XDR Programming #2: Proxy Input, Trick component, Boosting, Bullet Physics

In this entry, I will be covering some of the more minor features that I worked on. Firstly, I’ll cover adding support for AI input to the vehicle model, then I’ll discuss the Trick component and the Boosting functionality. Finally, I’ll touch upon the tweaking I did for the Bullet Physics engine to achieve the “feel” that we want in the game and solve some of the problems in the engine.

Proxy Input

By saying “Proxy Input” I really mean supporting input from someone other than a player’s control pad – the AI. In the last sprint of the prototype stage, we decided to try making the AI use the same movement model as the player does, instead of making the AI “cheat” and only appear like it moves the same way the player does. For this, I extended my vehicle model to support such functionality. Firstly, I added storage for Proxy input to the movement and rotation classes:

ProxyInput.PNG

This is a variable that an AI agent can write into. It takes the same format of input as the control pad (-1.0f to 1.0f for negative to positive input). Then, I modified the vehicle model to check if these values are set, and use them instead of player input if that’s the case:

VehicleProxyInput.PNG

This is an example condition when performing movement, and similar conditions are inserted for when a turn is performed, or when updating the VisualRotation component. At the end of each frame, these proxy inputs are cleared. This was a simple and quick implementation, mainly because we wanted to test the feasibility of using the vehicle model of the player on AI quickly.

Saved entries
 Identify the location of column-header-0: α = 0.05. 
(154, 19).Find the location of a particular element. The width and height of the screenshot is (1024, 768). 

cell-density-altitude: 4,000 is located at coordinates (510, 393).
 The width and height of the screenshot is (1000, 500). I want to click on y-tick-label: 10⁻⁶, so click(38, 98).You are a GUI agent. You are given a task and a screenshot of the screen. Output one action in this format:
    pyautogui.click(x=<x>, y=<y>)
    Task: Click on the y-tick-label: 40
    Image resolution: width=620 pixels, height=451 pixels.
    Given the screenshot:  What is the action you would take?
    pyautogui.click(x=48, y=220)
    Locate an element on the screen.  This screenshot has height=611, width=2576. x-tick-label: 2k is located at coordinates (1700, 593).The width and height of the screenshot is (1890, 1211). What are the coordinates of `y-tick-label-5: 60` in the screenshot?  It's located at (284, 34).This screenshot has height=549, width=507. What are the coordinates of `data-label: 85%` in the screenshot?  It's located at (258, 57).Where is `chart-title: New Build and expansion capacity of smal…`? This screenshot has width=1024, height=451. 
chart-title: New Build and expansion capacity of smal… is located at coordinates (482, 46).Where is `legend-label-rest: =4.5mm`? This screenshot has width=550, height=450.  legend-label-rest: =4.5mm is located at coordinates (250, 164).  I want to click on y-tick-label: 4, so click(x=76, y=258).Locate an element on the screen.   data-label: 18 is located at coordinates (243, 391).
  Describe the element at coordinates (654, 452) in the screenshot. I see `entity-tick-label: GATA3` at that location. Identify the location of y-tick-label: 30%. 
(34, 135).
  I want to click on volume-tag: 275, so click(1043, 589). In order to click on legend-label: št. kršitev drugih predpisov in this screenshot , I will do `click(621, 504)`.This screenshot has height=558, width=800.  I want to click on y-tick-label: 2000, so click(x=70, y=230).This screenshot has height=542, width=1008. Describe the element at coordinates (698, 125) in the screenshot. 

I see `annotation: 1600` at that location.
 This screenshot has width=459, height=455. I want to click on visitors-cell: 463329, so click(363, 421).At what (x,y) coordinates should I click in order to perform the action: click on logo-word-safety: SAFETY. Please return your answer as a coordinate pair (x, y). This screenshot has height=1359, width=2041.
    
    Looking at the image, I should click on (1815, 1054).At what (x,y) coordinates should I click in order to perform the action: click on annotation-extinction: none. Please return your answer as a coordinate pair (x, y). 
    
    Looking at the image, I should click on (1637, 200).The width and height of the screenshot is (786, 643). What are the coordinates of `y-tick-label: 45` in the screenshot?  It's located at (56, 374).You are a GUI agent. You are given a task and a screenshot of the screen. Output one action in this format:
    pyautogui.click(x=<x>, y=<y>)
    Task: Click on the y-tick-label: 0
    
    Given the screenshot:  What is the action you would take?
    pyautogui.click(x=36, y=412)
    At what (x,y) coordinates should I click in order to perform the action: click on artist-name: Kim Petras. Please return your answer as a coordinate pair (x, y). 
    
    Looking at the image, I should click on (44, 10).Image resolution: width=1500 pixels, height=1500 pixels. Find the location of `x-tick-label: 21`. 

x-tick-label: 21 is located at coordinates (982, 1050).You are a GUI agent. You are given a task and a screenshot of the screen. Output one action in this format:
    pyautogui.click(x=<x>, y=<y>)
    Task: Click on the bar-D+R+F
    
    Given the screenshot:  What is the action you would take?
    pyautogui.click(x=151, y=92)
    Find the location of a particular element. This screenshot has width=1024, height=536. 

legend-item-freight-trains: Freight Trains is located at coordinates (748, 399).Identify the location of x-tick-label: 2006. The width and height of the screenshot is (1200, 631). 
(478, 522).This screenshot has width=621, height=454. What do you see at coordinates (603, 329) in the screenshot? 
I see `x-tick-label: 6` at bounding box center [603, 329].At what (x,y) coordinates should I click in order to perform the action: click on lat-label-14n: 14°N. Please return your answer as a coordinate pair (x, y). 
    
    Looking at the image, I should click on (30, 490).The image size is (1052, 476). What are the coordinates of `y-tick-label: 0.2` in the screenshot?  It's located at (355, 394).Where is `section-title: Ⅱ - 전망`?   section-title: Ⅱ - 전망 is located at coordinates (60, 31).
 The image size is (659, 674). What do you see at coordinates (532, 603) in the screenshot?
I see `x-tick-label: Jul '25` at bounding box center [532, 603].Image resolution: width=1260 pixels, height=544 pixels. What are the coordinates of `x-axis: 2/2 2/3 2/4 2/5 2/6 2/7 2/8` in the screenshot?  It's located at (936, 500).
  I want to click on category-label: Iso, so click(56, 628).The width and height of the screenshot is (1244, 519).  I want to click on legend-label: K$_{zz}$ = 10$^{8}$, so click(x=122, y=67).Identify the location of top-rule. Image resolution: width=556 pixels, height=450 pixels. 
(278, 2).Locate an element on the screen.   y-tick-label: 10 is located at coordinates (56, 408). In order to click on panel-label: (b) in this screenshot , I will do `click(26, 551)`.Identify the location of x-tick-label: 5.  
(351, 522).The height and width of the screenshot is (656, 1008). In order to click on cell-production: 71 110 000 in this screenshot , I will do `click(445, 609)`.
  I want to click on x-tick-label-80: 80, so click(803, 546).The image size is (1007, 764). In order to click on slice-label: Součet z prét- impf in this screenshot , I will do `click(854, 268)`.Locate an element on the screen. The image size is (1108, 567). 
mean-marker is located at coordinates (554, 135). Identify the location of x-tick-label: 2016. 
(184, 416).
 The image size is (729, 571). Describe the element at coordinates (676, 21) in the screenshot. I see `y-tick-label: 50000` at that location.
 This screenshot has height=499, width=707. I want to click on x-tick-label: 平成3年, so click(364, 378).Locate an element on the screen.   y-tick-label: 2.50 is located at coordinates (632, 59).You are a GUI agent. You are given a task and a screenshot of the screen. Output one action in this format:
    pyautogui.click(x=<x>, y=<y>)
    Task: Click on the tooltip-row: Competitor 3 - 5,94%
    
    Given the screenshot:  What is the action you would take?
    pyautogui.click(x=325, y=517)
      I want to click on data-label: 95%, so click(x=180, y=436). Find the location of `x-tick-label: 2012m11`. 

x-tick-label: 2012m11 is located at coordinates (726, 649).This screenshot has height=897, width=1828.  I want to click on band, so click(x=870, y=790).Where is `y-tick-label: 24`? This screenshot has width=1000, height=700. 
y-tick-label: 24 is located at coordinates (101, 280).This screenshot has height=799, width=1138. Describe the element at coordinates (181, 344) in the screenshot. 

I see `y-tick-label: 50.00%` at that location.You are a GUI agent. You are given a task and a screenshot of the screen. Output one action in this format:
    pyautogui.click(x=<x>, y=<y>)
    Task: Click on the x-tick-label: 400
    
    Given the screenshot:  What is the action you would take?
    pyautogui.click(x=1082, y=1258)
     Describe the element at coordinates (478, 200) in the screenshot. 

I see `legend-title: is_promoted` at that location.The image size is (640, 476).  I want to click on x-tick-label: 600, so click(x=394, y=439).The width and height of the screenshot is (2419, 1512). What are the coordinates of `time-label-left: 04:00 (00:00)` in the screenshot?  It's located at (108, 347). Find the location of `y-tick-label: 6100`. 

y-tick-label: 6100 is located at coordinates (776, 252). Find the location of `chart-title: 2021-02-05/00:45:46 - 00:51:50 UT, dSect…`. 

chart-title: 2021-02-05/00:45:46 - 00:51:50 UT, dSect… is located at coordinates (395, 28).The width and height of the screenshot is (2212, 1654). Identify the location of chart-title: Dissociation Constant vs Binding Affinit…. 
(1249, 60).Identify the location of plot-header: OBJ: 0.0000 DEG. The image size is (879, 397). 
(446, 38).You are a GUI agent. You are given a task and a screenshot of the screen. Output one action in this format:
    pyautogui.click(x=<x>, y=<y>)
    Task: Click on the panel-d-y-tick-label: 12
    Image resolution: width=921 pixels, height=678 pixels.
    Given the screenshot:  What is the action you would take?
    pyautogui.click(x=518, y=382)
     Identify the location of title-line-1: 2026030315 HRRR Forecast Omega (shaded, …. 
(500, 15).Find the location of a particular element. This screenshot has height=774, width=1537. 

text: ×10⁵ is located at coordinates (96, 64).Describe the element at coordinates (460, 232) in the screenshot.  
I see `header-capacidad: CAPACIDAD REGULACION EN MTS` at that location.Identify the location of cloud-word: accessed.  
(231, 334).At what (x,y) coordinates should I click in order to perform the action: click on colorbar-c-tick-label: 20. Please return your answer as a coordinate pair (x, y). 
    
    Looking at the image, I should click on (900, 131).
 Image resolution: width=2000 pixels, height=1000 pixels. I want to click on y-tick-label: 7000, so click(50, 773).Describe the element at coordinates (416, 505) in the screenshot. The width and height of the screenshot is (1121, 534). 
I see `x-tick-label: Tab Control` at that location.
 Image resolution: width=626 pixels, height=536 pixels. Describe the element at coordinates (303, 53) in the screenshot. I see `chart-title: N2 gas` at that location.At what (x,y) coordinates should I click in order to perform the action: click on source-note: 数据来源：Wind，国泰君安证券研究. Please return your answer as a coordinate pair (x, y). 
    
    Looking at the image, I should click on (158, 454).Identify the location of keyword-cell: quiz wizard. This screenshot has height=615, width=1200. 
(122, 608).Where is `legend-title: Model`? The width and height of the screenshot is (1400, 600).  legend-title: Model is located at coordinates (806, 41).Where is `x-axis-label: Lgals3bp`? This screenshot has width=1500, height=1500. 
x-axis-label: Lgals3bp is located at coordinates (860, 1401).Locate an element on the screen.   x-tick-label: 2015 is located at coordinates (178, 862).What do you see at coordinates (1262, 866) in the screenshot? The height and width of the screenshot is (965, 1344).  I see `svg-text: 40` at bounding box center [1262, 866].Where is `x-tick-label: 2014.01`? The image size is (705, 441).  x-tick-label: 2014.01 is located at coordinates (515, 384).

INSTRUCTIONS TO FOLLOW
Please transcribe the XDR programming entry above between "VehicleProxyInput.PNG" and "on AI quickly.", inclusive.

EXERCISE RESULT
VehicleProxyInput.PNG

This is an example condition when performing movement, and similar conditions are inserted for when a turn is performed, or when updating the VisualRotation component. At the end of each frame, these proxy inputs are cleared. This was a simple and quick implementation, mainly because we wanted to test the feasibility of using the vehicle model of the player on AI quickly.